Thanks to everyone who nominated me for the Chancellorship of Cambridge University

The application was delivered in time with over 100 nominations (more than double the required amount).

This should at least persuade those who run Cambridge University that there are some substantial problems in its culture & management that need addressing urgently.

Attached to the nomination is a 500 word statement, reproduced below. It has benefitted from interactions with many individuals who have posted comments to this blog over the last 18 months, to whom I offer thanks.

Wyn Evans

The mission of Cambridge University is “to contribute to society through the pursuit of education, learning and research at the highest international levels of excellence.” Its core values are “freedom of thought and expression and freedom from discrimination“.

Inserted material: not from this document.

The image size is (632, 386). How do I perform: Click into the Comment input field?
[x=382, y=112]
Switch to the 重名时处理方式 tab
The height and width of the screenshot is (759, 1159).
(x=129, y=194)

First, I plan a thorough review of current job creation and retention trends against the background of the University’s mission statement.  The University urgently needs to create new academic positions to maintain its international standing and prestige. Over the last decade, the University has found it much easier to create fresh managerial and administrative positions than academic jobs. More than two-thirds of staff at the University are employed on a fixed-term basis. They make a substantial contribution to teaching and research, yet their pay, conditions and promotion prospects are poor. The trend towards increasing casualisation of University staff should be reversed.

Secondly, I plan a thorough review of transparency, accountability and performance within management of the University as judged against the University’s core values and mission statement. The University needs a powerful Ombudsman to investigate serious abuses or mismanagement. For example, the recent staff survey showed high levels of discontent at the handling of bullying and harassment claims at the University. The University needs to stop the waste of money on highly paid, external consultancies. This is one of the causes of our current budgetary deficit. The expertise and knowledge present in our own staff greatly exceeds that of most consultancies.

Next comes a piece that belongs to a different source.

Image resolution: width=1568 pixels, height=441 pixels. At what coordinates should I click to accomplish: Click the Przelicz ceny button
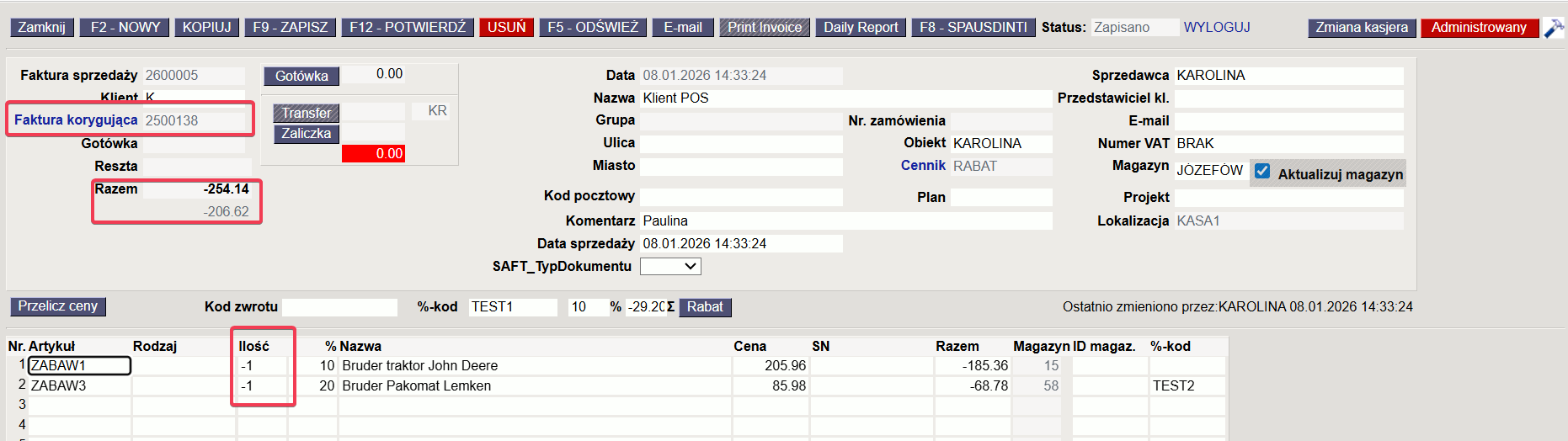(x=58, y=306)
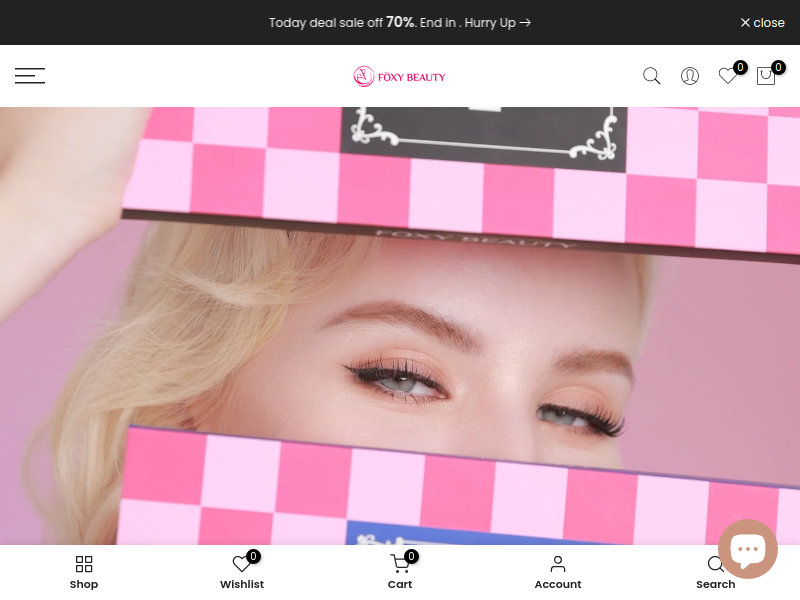Open the header shopping bag cart
The height and width of the screenshot is (600, 800).
click(765, 77)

A comparison with Microsoft or Apple a few decades ago — during periods when those companies lost direction — is instructive. Like them, Cambridge benefits from a natural monopoly that yields substantial revenues. The university’s powerful brand enables it to generate significant income, which ought to be reinvested into its core mission: teaching, talent identification & retention and research. What’s needed is a reform-minded leader — like a Satya Nadella or Steve Jobs — to refocus the institution on what truly matters: education, learning, and research. 

Cambridge’s global brand draws its strength from academic excellence and cultural prestige. It benefits from a devoted alumni network that spans the globe — many of whom hold influential positions and see philanthropy as a way to give back to the institution that shaped their lives. Their support is directed toward causes that reflect their academic roots or personal convictions — climate change, frontier research in science & humanities or widening access to education. A steadfast commitment to the University’s mission statement and core values is the greatest gift a Chancellor can provide.

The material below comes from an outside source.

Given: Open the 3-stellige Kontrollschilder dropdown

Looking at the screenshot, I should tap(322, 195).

The best candidate for Chancellor is an internal one who understands its current problems and is active in research, mentoring and teaching. Chancellors should not be elected for life. I undertake to serve 5 years only. 

If Cambridge needs a high-profile or celebrity chancellor to be noticed, we might as well give up and rebrand the University as a reality TV show: ‘Keeping Up with the Cantabrigians’.

We will always prosper provided we stay true to our core values of excellence in education, learning and research.

Categories: Blog

11 Comments

Always look on the bright side · 4 May 2025 at 19:30

Chin up, boyo! Leadership at Cambridge is just too inward-looking. You’ll be chancellor of the Slaughterhouse soon enough.

ProfPlum · 4 May 2025 at 19:55

Excellent. Just by standing, this should help draw attention to these issues. Well done

    Drawing attention · 4 May 2025 at 20:01

    Totally killed it… or nearly.

ExCam · 5 May 2025 at 07:36

Good. Make sure each of the candidates is held to account over the bullying issue and forced to explain how they would clean things up if elected Chancellor.

    Botulinum · 5 May 2025 at 10:38

    Well said ! No more esotropic Cambridge leadership incapable of seeing the problems with the university!

Amanita · 5 May 2025 at 09:18

Bullies thrive in silence.

Time to break the silence (to use the University’s own slogan).

    Rangifer · 5 May 2025 at 10:11

    Bloody right!

    Excam · 5 May 2025 at 14:45

    Is that really the university’s own slogan? If so that is hilarious. They do everything in their power to shut people up.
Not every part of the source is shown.